The dialogue on quarterback Sam Bradford has largely been focused on his left knee, the one that has suffered two ACL injuries and made his career a medical question mark. Bradford, as you no doubt know, has been on the field every day during the Eagles' Organized Team Activities and has increased his workload at the prescribed pace, with no setbacks.
No specific timetable for the "all clear" proclamation has been established, but the Eagles say they are pleased with his progress. So we'll back off the questions about Bradford's health, if only for a minute or two.

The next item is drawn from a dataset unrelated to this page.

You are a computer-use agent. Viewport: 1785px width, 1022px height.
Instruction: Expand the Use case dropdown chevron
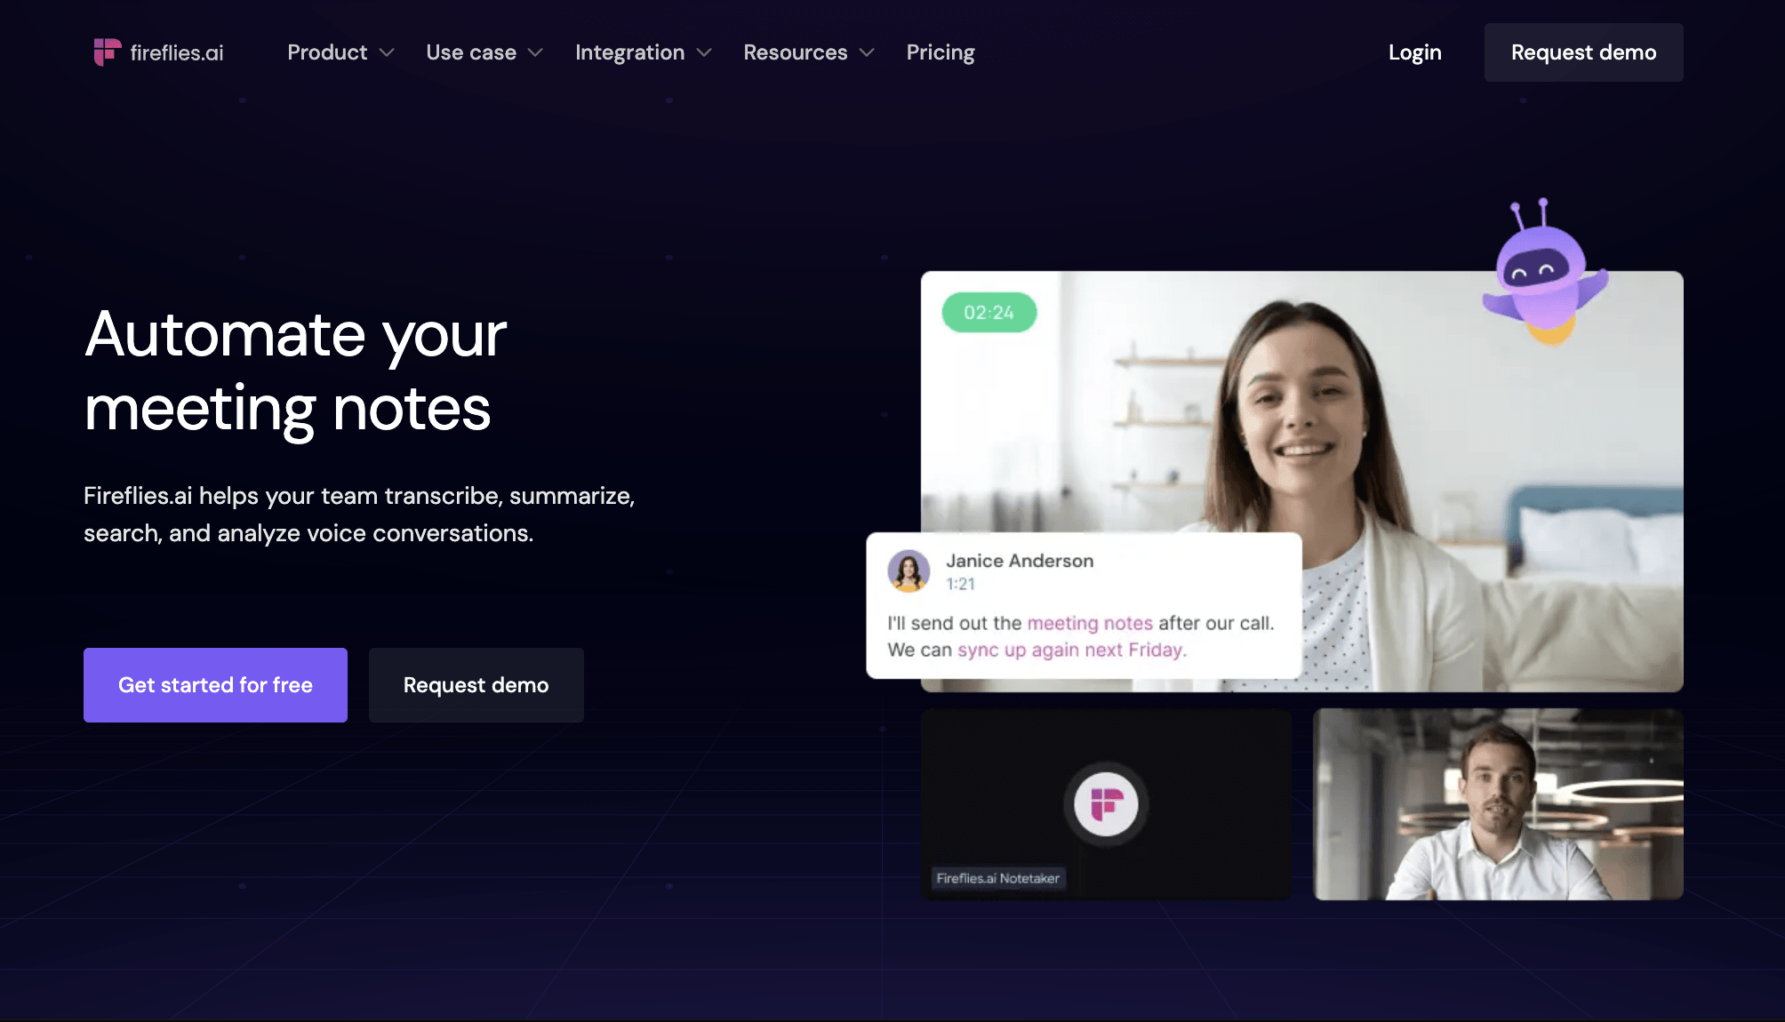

I'd like to tell you what I see watching Bradford play the position and what I know from the Eagles about Bradford and how he fits into this offense. While most of the focus has been on his health, and that's understandable, I've also spent a lot of time asking around about Bradford as a quarterback and combining that information with what he's shown on the field.
It's an exciting outlook. The Eagles made the deal to acquire Bradford from St. Louis on March 10 when they dealt quarterback Nick Foles, a second-round draft pick in 2016 and a swap of draft picks in 2015 (St. Louis took offensive tackle Andrew Donnal with the 119th overall pick, which originally belonged to the Eagles, and the Eagles traded the 145th pick, which originally belonged to St. Louis, to move up in the second round to take cornerback Eric Rowe) in a blockbuster, shake-the-earth trade.

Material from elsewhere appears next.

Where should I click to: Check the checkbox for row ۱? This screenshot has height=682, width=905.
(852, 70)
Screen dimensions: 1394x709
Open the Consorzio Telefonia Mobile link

And the Eagles aren't the least bit disappointed with what they've seen from Bradford.
The former No. 1 overall selection in the 2010 NFL draft throws a beautiful football. He's got touch, accuracy and zip on his passes. At 6 feet 4, Bradford is plenty tall enough to see over the line of scrimmage. He gets the football out of his hands quickly and he can make all every throw. Bradford, in this OTAs, looks the part of a franchise quarterback, a blue-chip talent.
To be fair and objective, the spring is not the time to make any definitive conclusions. Bradford, like every quarterback in the NFL, wears a red jersey on the field. That means DO NOT TOUCH for every defensive player. The amount of contact, incidental or otherwise, is minimal at this time of the year. These sessions are primarily for teaching and learning and repetitions, and so nobody is going overboard on any kind of evaluations based on 10 OTA days on the field.
However, the same size is something upon which to build an opinion of Bradford and, honestly, he looks great. The coaches are very pleased with his progress. He understands the X's and O's and the concepts of the scheme devised by head coach Chip Kelly and offensive coordinator Pat Shurmur. It's a really encouraging start for Bradford.
Of course, we're a long ways away from having a true feel. Bradford needs to continue to improve his leg strength and increase his mobility and get to 100 percent clearance for practice, which hopefully comes prior to or early in training camp. The goal is for Bradford to be full go long before September 14 and the regular season opener in Atlanta.
If and when that happens, we'll scrutinize even more deeply. For now, beyond all of the questions about Bradford's left knee and the brace he wears and the progress he makes on the field, the view here is this: Bradford is a damn fine quarterback. He's got all the skills the Eagles saw as they worked toward a trade with St. Louis. A season of success is ahead in an offense that suits Bradford's skill set very well should all of the health questions have positive answers.